What the task requires: Once every line containing "papel" has been counted, report the total for the data and nothing else.

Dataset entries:
Start of Block

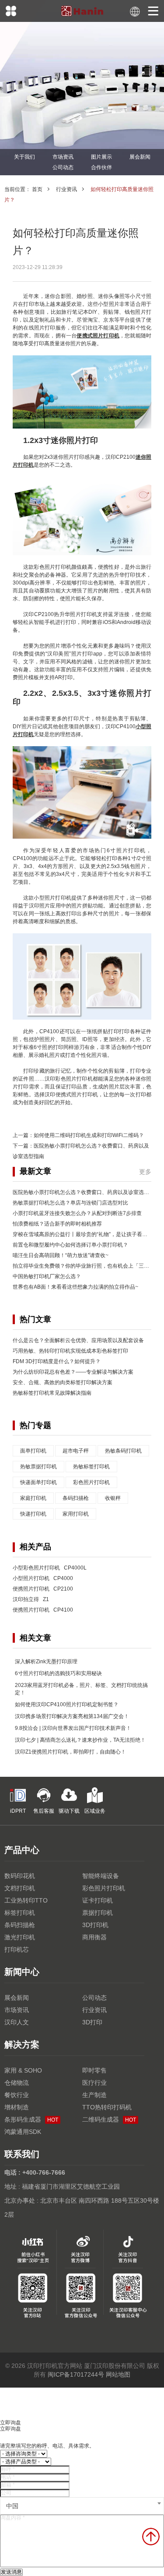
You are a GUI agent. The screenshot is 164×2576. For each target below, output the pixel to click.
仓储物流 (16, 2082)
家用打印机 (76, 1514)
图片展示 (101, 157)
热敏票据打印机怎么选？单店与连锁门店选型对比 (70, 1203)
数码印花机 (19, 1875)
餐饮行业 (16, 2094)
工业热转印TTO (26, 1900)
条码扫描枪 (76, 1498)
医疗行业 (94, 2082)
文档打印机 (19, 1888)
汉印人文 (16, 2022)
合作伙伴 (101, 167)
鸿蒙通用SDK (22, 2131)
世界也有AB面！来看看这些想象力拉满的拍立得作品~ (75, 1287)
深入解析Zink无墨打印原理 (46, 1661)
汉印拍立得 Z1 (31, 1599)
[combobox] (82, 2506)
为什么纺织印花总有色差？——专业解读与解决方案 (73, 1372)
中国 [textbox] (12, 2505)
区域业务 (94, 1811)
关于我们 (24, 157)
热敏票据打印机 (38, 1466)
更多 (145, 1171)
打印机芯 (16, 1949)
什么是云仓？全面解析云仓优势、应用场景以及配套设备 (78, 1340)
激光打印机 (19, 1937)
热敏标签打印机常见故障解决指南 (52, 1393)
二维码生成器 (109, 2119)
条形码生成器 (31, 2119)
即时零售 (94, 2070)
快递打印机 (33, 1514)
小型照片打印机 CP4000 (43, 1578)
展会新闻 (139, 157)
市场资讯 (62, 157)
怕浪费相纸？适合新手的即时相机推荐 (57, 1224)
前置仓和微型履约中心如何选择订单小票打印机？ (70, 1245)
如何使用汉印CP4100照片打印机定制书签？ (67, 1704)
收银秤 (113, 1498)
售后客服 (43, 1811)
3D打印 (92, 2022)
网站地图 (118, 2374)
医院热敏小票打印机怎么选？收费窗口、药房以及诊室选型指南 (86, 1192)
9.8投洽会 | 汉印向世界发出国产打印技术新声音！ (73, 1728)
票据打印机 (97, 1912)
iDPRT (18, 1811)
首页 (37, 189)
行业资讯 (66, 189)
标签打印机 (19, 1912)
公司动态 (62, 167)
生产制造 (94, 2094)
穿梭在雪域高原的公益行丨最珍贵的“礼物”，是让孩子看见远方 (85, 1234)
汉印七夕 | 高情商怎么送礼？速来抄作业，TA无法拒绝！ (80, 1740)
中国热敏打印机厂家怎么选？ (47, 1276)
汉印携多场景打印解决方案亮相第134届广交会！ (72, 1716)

End of Block
Start of Block

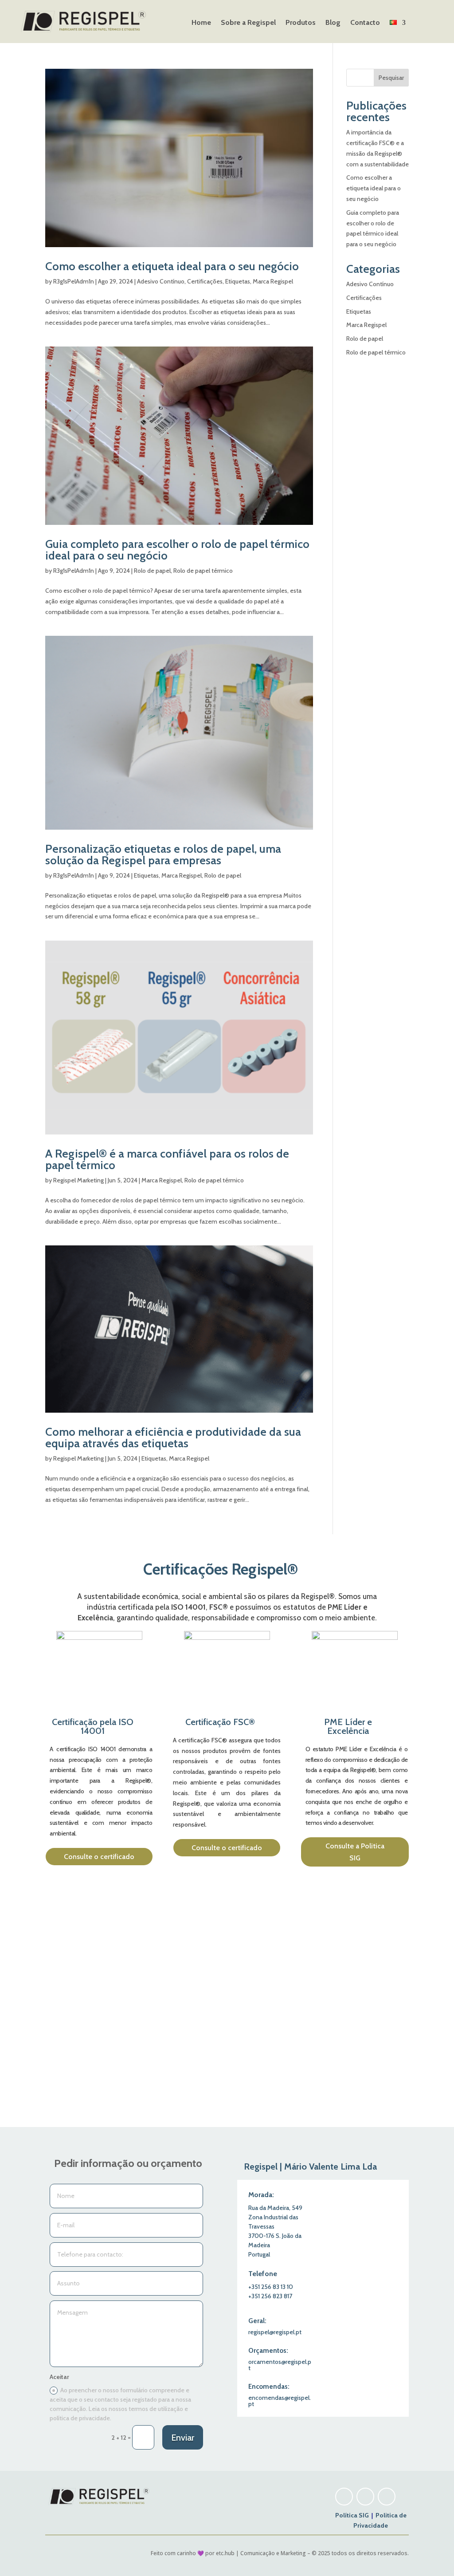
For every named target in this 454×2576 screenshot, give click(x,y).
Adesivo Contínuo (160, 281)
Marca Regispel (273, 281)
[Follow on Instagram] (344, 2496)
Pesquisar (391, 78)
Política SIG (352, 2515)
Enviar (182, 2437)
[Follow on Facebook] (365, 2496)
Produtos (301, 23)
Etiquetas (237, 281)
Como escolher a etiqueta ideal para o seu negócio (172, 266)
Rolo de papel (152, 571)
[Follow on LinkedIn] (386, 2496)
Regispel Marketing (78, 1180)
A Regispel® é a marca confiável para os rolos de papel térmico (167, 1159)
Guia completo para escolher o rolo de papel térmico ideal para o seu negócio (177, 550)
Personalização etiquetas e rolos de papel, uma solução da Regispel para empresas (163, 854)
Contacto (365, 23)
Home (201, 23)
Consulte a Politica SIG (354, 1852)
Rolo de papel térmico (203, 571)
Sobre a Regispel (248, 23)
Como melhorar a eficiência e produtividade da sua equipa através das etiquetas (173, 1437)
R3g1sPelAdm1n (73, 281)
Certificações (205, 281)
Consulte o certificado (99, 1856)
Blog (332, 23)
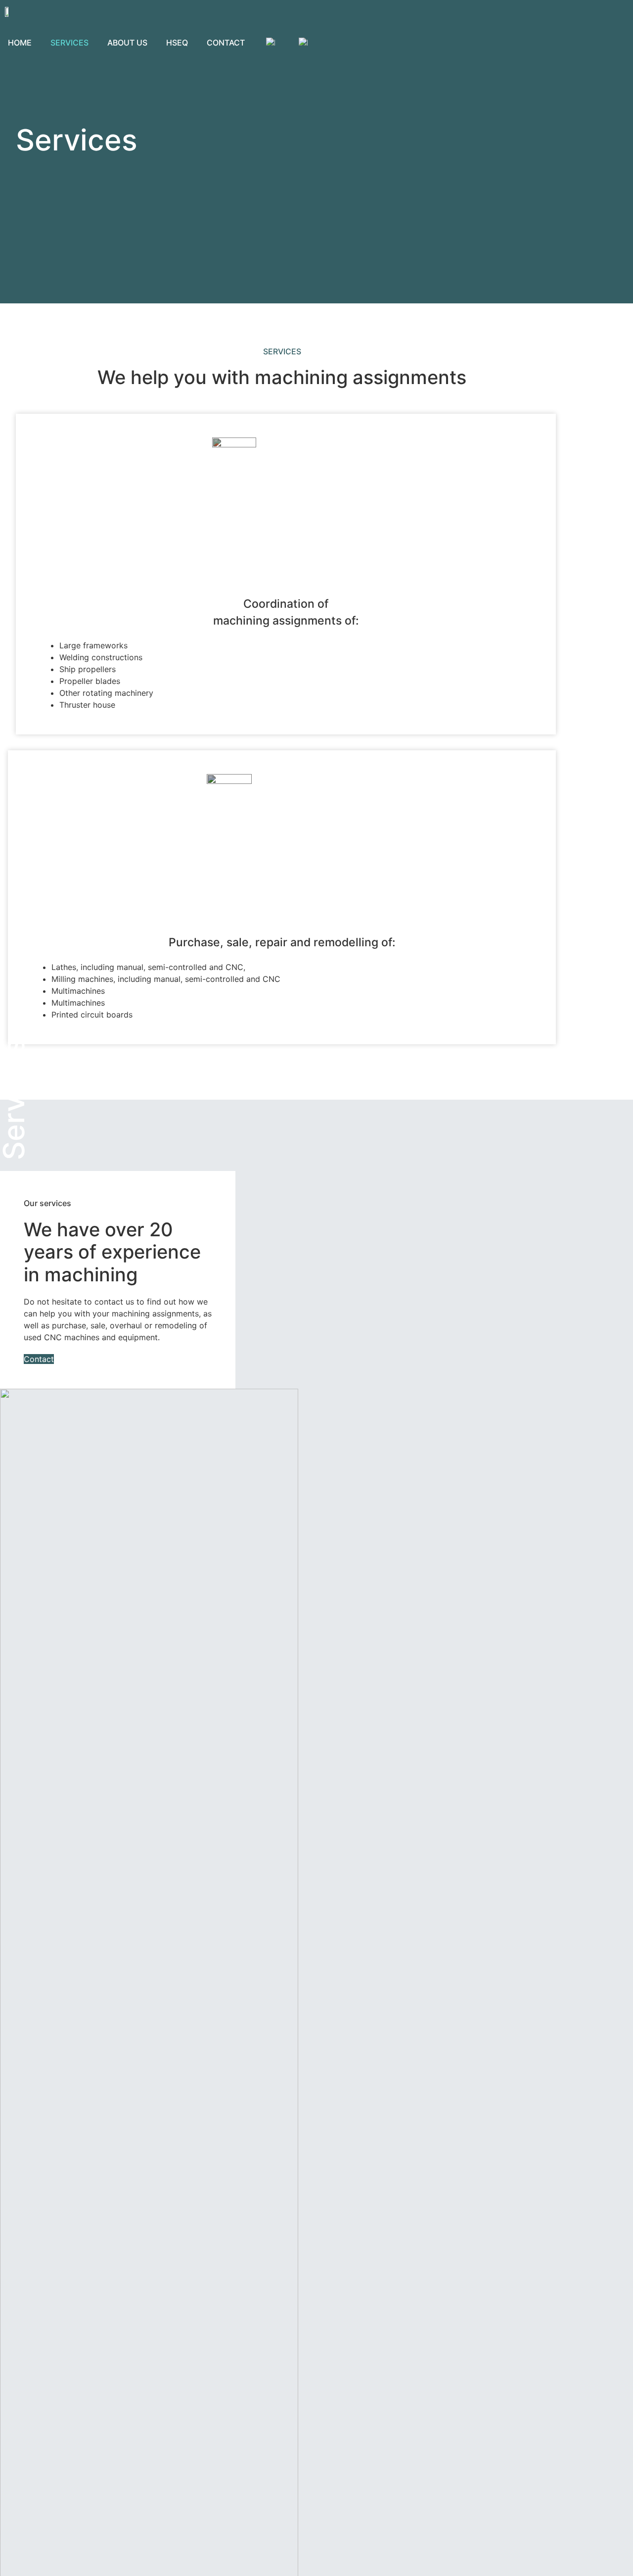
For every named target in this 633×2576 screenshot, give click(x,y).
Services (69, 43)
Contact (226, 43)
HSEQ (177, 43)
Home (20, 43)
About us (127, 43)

End of Block

Reply to the exercise: 5